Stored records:
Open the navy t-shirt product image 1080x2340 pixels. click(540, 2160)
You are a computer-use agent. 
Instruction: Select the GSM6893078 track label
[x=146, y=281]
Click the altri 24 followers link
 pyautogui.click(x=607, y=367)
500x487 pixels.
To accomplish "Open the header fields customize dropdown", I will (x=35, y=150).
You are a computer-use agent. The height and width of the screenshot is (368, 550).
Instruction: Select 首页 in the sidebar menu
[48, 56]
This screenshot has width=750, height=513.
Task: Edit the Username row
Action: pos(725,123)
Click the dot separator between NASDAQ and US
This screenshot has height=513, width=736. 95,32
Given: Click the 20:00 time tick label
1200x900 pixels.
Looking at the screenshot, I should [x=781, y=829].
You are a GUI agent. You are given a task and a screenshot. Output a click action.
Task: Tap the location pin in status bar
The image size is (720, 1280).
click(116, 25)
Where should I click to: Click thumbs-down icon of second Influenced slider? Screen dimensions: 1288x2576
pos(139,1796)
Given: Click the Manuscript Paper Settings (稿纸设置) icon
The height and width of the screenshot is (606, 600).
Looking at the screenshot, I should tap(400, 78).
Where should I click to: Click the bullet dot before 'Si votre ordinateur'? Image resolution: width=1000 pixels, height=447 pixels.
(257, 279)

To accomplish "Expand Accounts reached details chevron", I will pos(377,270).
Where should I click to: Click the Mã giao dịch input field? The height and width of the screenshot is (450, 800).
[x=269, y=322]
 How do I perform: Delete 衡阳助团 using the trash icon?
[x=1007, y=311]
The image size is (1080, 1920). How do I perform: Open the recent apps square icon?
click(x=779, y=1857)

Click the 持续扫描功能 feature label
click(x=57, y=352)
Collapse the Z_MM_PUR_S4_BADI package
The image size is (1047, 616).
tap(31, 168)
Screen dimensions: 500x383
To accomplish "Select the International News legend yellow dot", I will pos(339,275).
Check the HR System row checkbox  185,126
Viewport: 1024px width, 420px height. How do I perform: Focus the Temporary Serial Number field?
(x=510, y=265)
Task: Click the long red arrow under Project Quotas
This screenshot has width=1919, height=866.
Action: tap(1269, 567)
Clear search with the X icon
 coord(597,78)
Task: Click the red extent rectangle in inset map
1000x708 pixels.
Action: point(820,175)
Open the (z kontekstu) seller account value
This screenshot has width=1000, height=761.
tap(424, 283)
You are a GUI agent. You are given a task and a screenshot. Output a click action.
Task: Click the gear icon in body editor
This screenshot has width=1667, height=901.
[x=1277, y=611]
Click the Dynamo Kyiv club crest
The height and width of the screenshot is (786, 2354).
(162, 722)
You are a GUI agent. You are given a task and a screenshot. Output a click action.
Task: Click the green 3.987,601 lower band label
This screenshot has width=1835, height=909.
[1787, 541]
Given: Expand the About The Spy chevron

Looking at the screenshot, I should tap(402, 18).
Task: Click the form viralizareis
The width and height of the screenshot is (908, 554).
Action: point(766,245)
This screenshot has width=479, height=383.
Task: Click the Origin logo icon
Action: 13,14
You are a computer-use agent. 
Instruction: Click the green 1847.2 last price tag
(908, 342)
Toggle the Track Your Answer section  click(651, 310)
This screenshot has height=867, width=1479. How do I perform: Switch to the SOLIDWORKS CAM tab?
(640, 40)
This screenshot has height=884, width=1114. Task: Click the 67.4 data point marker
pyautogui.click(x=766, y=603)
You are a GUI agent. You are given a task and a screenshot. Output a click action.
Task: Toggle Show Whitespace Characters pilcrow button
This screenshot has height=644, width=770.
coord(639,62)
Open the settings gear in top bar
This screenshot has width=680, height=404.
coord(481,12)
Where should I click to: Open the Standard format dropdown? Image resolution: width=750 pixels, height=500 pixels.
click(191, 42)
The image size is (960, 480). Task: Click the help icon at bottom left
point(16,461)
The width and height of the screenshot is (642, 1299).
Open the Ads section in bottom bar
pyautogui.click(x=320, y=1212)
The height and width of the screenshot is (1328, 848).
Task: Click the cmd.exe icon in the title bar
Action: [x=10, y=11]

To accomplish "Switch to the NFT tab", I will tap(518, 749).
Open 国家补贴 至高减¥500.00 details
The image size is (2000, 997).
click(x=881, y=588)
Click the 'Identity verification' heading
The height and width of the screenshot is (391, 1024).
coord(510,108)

*ABOUT THIS TASK*:
Look above for the line that contains "The width and height of the screenshot is (642, 1299).". That line and every line after it through the end of the data must be written out exactly, with nothing else.

*FINISHED EXERCISE*:
The width and height of the screenshot is (642, 1299).
Open the Ads section in bottom bar
pyautogui.click(x=320, y=1212)
The height and width of the screenshot is (1328, 848).
Task: Click the cmd.exe icon in the title bar
Action: [x=10, y=11]

To accomplish "Switch to the NFT tab", I will tap(518, 749).
Open 国家补贴 至高减¥500.00 details
The image size is (2000, 997).
click(x=881, y=588)
Click the 'Identity verification' heading
The height and width of the screenshot is (391, 1024).
coord(510,108)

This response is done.